Solidarity: Boston school bus drivers’ union knows what it means
The Boston school bus drivers’ union, United Steelworkers Local 8751, is fighting on many fronts simultaneously. The union has a backlog of 700 grievances it is trying to settle with the notoriously anti-union Transdev, is also trying to win a just contract, has day-to-day issues with route scheduling caused by mismanagement and the illegal use of GPS tracking, and has been in a relentless two-year battle to win reinstatement for four wrongfully fired elected union officials.
Yet this remarkable union has always found time to link its own uphill battle to the fight of all workers and oppressed. On Oct. 4, Local 8751’s executive board took action in support of three important struggles.
The first was a resolution to demand justice for Mumia Abu-Jamal and send letters to Pennsylvania’s governor and prison officials in support of Mumia. “Given the extensive evidence of Mumia’s innocence,” wrote President Andre Francois, “wrongful incarceration in solitary confinement for nearly 30 years, his life-threatening medical crisis, and the prison medical system’s failure to diagnose or treat him properly, we add our voices to the international call for the immediate release of Mumia Abu-Jamal.”
In September members of 8751 walked the picket lines in New Bedford, Mass., with sister and brother Steelworkers locked out by ATI metals corporation. The board passed a resolution stating, in part, “The Boston School Bus Drivers’ Union is in full solidarity with our sisters and brothers who have been locked out by ATI since Aug. 14. We remember the 1937 Little Steel Strike, when our members in Illinois and Ohio gave their lives fighting for our union. If ATI wants a fight, we’ll show them a fight.”

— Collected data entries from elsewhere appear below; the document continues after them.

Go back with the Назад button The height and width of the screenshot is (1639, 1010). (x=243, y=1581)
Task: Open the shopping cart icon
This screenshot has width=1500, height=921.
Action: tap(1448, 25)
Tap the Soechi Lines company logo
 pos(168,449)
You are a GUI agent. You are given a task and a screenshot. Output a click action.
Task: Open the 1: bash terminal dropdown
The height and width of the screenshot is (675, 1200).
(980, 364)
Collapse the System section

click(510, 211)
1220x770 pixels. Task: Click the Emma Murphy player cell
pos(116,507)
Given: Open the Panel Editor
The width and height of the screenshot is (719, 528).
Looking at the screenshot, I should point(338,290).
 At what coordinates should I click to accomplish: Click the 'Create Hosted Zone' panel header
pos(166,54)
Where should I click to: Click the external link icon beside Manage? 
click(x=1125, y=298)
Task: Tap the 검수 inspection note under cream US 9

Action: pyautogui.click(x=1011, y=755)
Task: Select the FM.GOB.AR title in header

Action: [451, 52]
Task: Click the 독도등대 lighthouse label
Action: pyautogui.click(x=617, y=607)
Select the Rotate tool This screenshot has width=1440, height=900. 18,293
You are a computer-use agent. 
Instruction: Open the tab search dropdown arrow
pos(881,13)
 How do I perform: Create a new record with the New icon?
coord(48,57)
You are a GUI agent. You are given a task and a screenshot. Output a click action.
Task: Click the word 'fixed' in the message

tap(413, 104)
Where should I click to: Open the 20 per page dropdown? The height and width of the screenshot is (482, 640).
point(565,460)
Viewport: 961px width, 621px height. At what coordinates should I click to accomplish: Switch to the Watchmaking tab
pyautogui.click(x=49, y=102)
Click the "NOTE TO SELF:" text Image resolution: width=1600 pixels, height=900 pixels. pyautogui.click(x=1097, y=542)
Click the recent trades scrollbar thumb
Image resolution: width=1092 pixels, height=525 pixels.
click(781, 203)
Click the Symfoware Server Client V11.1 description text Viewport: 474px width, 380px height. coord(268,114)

Thirdly, the union — which endorsed the Million Man March 20 years ago — resolved that “whereas in the intervening years incidences of Police Killings of Black, Latino, Native, Asian and immigrant men and women are on the rise, with impunity, and … in the intervening years poverty, homelessness, mass incarceration and unemployment have skyrocketed in the Black, Latino, Native, Asian and immigrant communities throughout the country,” that “Local 8751 stands in 100% solidarity with the organizers of the 10/10/15 Justice or Else call to Washington, D.C. and the Honorable Minister Louis Farrakhan.” Several drivers took the bus to attend the march.
Members of Local 8751 are community activists as well as union activists. Some are volunteering to re-elect City Councillor Charles Yancey, now under siege from the corporate and political establishment who want this progressive leader ousted. Many Haitian drivers are connected with the campaign of the Fanmi Lavalas candidate for president in Haiti, Maryse Narcisse.
Team Solidarity — whose candidates swept the local union elections in March — lives up to its name.